AS CRIANÇAS VERDES - Conto Clássico Sobrenatural - William of Newburgh


 

AS CRIANÇAS VERDES

William of Newburgh

(1136 – 1198)

 

Não me parece correto deixar em branco um prodígio inédito que, como se sabe, ocorreu na Inglaterra durante o reinado do rei Estêvão. Embora o fato seja atestado por muita gente, por muito tempo alimentei dúvidas sobre tal assunto e considero ridículo dar crédito a uma circunstância que, a par de não se apoiar em qualquer base racional, apresenta um caráter sobremodo misterioso. No entanto, por fim, fiquei tão impressionado com o peso de tantas e tão confiáveis testemunhas, que fui compelido a acreditar na narrativa e a me maravilhar com um assunto que eu era incapaz de compreender, ou mesmo desvendar, por quaisquer poderes do intelecto.

Na Ânglia Oriental há uma aldeia que dista quatro ou cinco milhas do nobre mosteiro do abençoado rei e mártir Edmundo. Perto deste lugar são vistas algumas covas muito antigas, chamadas "Tocas de Lobo”, e que dão nome à aldeia adjacente. Durante a colheita, enquanto os ceifadores recolhiam os produtos dos campos, duas crianças — um menino e uma menina —, completamente verdes em suas pessoas e vestidas com roupas de cores estranhas e materiais desconhecidos, emergiram de uma dessas tocas. Enquanto, atônitas, vagueavam pelos campos, foram recolhidas pelos ceifadores e conduzidas à aldeia. Muita gente correu para ver aquelas crianças tão estranhas, que passaram vários dias sem tomar alimentos.

Quando, todavia, as crianças estavam quase exaustas de fome e, mesmo assim, não podiam saborear nenhuma espécie de comida que lhes era oferecida, um punhado de feijões fora-lhes trazido do campo e, imediatamente, elas, com avidez, puseram-se a examinar-lhes o caule, em busca de algo comestível. Todavia, nada encontrando na cavidade do caule, choraram amargamente.

Diante disso, um dos presentes, tirando os feijões das vagens, ofereceu-os às crianças, que se apoderaram deles imediatamente e os comeram com prazer. Com essa comida eles foram sustentados por muitos meses, até que aprenderam a consumir o pão.

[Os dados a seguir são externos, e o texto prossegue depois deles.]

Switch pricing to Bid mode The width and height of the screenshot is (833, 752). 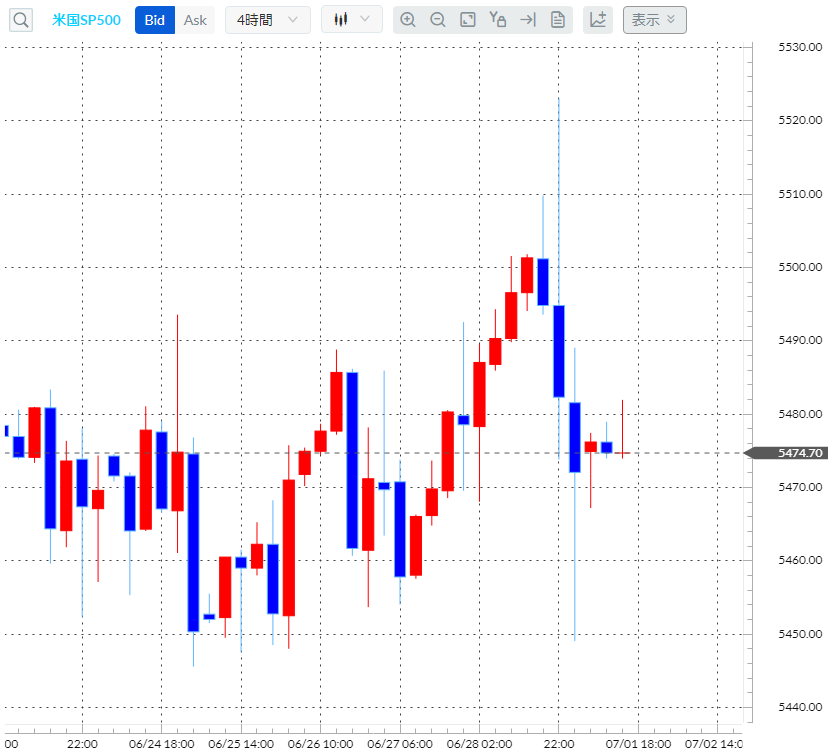tap(154, 19)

Por fim, aos poucos, eles perderam a cor original, pelo efeito natural de nossos alimentos, e tornaram-se semelhante a nós. Também aprenderam nossa língua. Pareceu, a certas pessoas discretas, conveniente que as crianças se submetessem ao batismo, que lhes foi convenientemente administrado. O menino, que parecia ser o mais novo, sobreviveu pouco tempo ao sacramento e morreu prematuramente; sua irmã, todavia, continuou com boa saúde e não diferia nem um pouco das mulheres de nosso próprio país. Mais tarde, consta que ela se casou em Lynne e, consoante dizem, viveu mais alguns anos.

Além disso, quando já haviam aprendido a nossa língua, ao serem questionados sobre quem e de onde eram, diz-se que responderam:

— Somos habitantes da terra de São Martinho, que é considerado com peculiar veneração no país que nos deu origem.

Sendo-lhes ainda perguntado sobre onde ficava aquela terra, e como eles teriam vindo para cá, responderam:

—Ignoramos ambas as circunstâncias. Lembramo-nos, apenas, que, certo dia, quando estávamos nos campos, alimentando os rebanhos de nosso pai, ouvimos um grande barulho — como agora estamos acostumados a ouvir em Santo Edmundo quando se tangem os sinos — e enquanto ouvíamos, admirados, aquele ruído, de repente ficamos, por assim dizer, fascinados, e encontramo-nos entre vós, nos campos onde estáveis a ceifar.

Quando lhes indagaram se naquela terra eles criam em Cristo, ou se o Sol nascia, eles responderam que o país era cristão e possuía igrejas. Todavia, disseram:

— O Sol não se levanta sobre nossos compatriotas. A nossa terra é pouco animada pelos seus raios. Contentamo-nos com aquele crepúsculo que, entre vós, precede ou se segue ao nascer e ao pôr do Sol. Além disso, um certo país luminoso é visto, não muito distante do nosso, mas que deste é separado por um rio caudaloso.

Diz-se que esses e muitos outros assuntos, numerosos demais para serem mencionados, foram relatados a indagantes curiosos. Que cada um diga o que quiser e raciocine sobre tais assuntos de acordo com suas capacidades. Não me sinto pesaroso de ter registrado um acontecimento tão prodigioso quanto milagroso.